Repita, sem mudar nada, o trecho do texto sobre o Quinhentismo que começa nas palavras "Assim, comecei o" e vai até "terminei por aprender.".

## Texto fornecido

#####

Assim, comecei o ano, de novo, tendo que ensinar aos meus alunos o Quinhentismo, o período inicial da cultura do Brasil. Só que, por acaso, o mundo inteiro resolveu discutir o aquecimento global e os dois assuntos terminaram por se encontrar na minha vida e na minha sala de aula. Não me contive quando bateu a vontade de registrar o que, com a ajuda de meus alunos, terminei por aprender.

O Quinhentismo, na verdade, foi um hiato cultural bastante longo, que durou de 1500 até 1601, quando se iniciou o Barroco no Brasil. Durante esse período, havia dois tipos de manifestações literárias aqui – a informativa (comprometida com o objetivo do Expansionismo europeu, ibérico principalmente) e a jesuítica (comprometida com a meta da Contra-reforma católica).

#####

## Dados
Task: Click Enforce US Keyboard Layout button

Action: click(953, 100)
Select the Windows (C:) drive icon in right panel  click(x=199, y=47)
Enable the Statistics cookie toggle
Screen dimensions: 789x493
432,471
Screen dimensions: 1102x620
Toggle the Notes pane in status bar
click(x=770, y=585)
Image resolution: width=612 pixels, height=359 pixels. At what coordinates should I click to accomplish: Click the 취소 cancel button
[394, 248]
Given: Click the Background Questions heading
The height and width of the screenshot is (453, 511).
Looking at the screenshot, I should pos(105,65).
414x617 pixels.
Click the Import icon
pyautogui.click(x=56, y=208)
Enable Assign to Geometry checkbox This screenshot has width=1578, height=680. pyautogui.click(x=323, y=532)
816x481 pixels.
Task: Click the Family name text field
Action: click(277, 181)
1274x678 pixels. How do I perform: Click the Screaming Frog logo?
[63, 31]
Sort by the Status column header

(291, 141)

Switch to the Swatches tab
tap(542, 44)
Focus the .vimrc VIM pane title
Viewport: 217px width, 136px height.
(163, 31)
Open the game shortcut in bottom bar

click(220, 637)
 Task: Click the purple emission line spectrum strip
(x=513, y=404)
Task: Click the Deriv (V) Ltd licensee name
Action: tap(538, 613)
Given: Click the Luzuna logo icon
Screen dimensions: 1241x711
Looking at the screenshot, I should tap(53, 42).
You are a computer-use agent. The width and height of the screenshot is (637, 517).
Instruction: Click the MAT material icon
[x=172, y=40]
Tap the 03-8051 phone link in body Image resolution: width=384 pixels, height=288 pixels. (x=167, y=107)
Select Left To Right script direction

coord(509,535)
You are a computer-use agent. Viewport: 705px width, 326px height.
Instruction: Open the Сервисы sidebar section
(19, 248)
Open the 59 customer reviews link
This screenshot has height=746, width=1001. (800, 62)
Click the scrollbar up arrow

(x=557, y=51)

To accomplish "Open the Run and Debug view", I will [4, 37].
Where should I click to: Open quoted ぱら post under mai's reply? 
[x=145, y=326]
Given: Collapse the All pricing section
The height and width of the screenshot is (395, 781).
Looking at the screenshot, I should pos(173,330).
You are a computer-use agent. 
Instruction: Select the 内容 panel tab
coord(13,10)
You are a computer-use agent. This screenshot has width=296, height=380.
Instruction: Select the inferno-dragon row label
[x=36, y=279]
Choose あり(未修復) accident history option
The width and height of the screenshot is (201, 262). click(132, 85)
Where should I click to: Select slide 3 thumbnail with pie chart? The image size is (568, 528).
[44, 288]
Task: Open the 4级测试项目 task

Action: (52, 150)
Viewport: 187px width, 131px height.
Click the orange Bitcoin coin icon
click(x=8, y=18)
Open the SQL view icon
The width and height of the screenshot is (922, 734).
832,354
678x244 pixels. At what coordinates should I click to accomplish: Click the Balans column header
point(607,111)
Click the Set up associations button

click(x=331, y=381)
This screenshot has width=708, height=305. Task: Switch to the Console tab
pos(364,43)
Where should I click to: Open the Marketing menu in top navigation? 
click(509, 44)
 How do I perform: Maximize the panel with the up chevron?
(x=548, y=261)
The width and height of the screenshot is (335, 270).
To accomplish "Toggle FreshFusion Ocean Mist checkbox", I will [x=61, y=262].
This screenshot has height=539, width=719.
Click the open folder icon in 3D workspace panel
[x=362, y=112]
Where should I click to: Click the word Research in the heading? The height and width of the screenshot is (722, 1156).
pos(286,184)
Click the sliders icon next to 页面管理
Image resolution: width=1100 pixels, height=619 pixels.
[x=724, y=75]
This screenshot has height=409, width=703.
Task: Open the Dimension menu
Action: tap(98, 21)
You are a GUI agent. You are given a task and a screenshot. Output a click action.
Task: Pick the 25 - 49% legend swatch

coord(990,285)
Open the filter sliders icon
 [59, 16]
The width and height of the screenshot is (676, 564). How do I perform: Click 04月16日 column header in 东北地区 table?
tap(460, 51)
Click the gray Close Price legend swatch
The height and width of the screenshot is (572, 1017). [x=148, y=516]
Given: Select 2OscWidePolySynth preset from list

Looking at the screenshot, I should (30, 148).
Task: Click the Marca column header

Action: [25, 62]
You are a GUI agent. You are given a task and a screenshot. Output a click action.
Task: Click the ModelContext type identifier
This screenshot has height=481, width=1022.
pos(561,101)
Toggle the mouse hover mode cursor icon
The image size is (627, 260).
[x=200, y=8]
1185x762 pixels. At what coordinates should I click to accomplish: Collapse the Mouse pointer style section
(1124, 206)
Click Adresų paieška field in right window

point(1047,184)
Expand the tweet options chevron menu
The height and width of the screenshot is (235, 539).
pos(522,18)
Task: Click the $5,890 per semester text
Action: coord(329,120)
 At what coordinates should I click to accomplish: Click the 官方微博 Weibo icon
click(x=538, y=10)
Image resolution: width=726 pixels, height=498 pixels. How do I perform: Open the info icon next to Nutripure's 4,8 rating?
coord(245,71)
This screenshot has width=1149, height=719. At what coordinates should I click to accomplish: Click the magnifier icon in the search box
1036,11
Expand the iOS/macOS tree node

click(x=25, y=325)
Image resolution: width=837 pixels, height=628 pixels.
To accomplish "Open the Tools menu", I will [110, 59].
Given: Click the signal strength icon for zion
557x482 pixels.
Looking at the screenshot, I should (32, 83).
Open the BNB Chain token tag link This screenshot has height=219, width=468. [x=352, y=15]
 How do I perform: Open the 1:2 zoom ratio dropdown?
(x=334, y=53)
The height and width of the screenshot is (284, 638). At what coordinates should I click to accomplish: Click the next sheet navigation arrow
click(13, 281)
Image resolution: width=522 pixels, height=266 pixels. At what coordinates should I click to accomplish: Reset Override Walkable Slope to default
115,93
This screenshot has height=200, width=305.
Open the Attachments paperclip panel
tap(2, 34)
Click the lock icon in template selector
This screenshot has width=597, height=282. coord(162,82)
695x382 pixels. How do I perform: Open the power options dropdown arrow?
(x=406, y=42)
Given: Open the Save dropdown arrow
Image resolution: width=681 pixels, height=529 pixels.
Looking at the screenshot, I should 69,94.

#####

## Resposta
Assim, comecei o ano, de novo, tendo que ensinar aos meus alunos o Quinhentismo, o período inicial da cultura do Brasil. Só que, por acaso, o mundo inteiro resolveu discutir o aquecimento global e os dois assuntos terminaram por se encontrar na minha vida e na minha sala de aula. Não me contive quando bateu a vontade de registrar o que, com a ajuda de meus alunos, terminei por aprender.